Chaque foyer fiscal serait prélevé d'un montant dépendant de son revenu fiscal de référence. Les tranches de revenus utilisés sont les limites de tranche de revenu (décile) publiés par l'Insee dans son édition 2021 des revenus et patrimoine des ménages et auront vocation à être actualisés dans le temps dans un souci de justice fiscale et d'ajustement à l'inflation, tout comme les montants :
- Pour les foyers dont le revenu fiscal de référence est inférieur à 13 820 € (1er décile), le montant de la CPAP sera de 10 € ;
- Pour les foyers dont le revenu fiscal de référence est compris entre 13 821 € et 17 820 € (deuxième décile), le montant de la CPAP sera de 20 € ;
- Pour les foyers dont le revenu fiscal de référence est compris entre 17 821 € et 21 670 € (troisième décile), le montant de la CPAP sera de 40 € ;
- Pour les foyers dont le revenu fiscal de référence est compris entre 21 671 € et 25 760 € (quatrième décile), le montant de la CPAP sera de 60 € ;
- Pour les foyers dont le revenu fiscal de référence est compris entre 25 761 € et 30 620 € (cinquième décile), le montant de la CPAP sera de 80 € ;
- Pour les foyers dont le revenu fiscal de référence est compris entre 30 621 € et 36 160 € (sixième décile), le montant de la CPAP sera de 100 € ;
- Pour les foyers dont le revenu fiscal de référence est compris entre 36 161 € et 42 480 € (septième décile), le montant de la CPAP sera de 133 € ;
- Pour les foyers dont le revenu fiscal de référence est compris entre 42 481 € et 50 840 € (huitième décile), le montant de la CPAP sera de 166 € ;
- Pour les foyers dont le revenu fiscal de référence est compris entre 50 841 € et 65 250 € (neuvième décile), le montant de la CPAP sera de 200 € ;
- Pour les foyers dont le revenu fiscal de référence est compris entre 65 251 € (dixième décile) et 100 000 €, le montant de la CPAP sera de 250 € ;
- En outre deux tranches supplémentaires sont créées au sein du 10e décile pour adapter le montant de la CPAP aux situations de très hauts revenus :
- Pour les foyers dont le revenu fiscal de référence est compris entre 100 001 € et 150 000 €, le montant de la CPAP sera de 300 € ;
- Pour les foyers dont le revenu fiscal de référence est supérieur à 150 001 €, le montant de la CPAP sera de 350 €.
Afin d'assurer l'universalité du dispositif, les auteurs de la présente proposition de loi introduisent un montant minimal de 10 € visant à faire que chaque foyer fiscal contribue au financement de ce bien commun qu'est l'audiovisuel public.
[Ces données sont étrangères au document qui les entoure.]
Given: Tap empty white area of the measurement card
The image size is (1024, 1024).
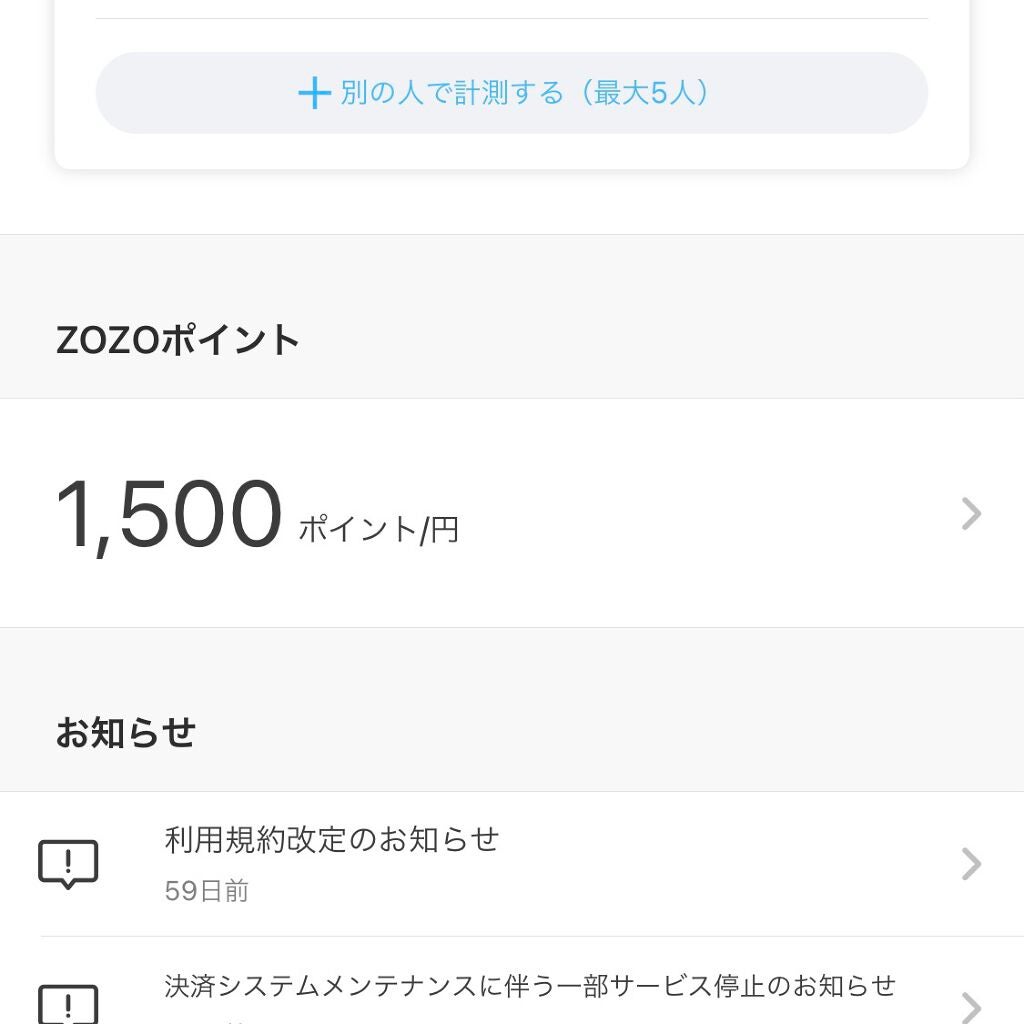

Bien évidemment, afin d'éviter tout effet social excessif, les dégrèvements existants au titre de l'ancienne contribution à l'audiovisuel public sont réinsérés dans le dispositif et seront donc à la charge de l'État, comme cela est le cas actuellement.
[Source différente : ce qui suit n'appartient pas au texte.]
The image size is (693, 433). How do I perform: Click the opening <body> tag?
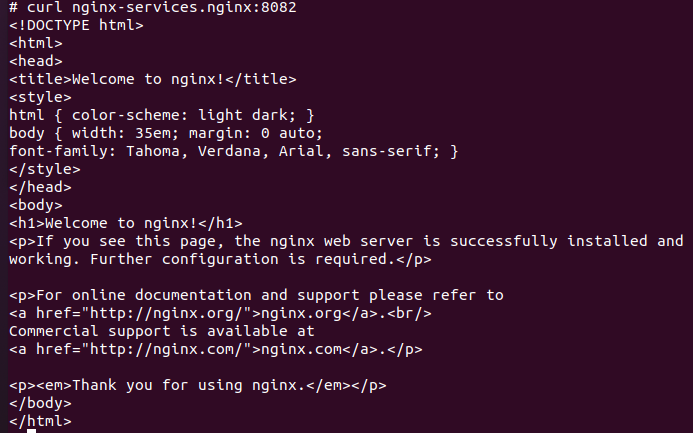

S'il n'est pas possible, avec les données dont disposent les auteurs de la présente proposition de loi, de chiffrer précisément le rendement d'un tel dispositif, un ordre de grandeur est approchable. En effet, il est possible d'estimer que chaque décile est composé de 3,9 millions de foyers fiscaux.
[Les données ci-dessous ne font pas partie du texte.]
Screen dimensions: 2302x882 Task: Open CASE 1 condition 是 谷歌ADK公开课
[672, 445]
Ainsi, le dispositif prévu permettrait de générer plus de 4 milliards de recettes, dont une partie minime (inférieure à 100 millions d'euros d'après nos estimations) serait payée par l'État au titre du dégrèvement. En cela, la présente proposition de loi permettrait de dégager les marges financières nécessaires à la stabilisation de notre audiovisuel public.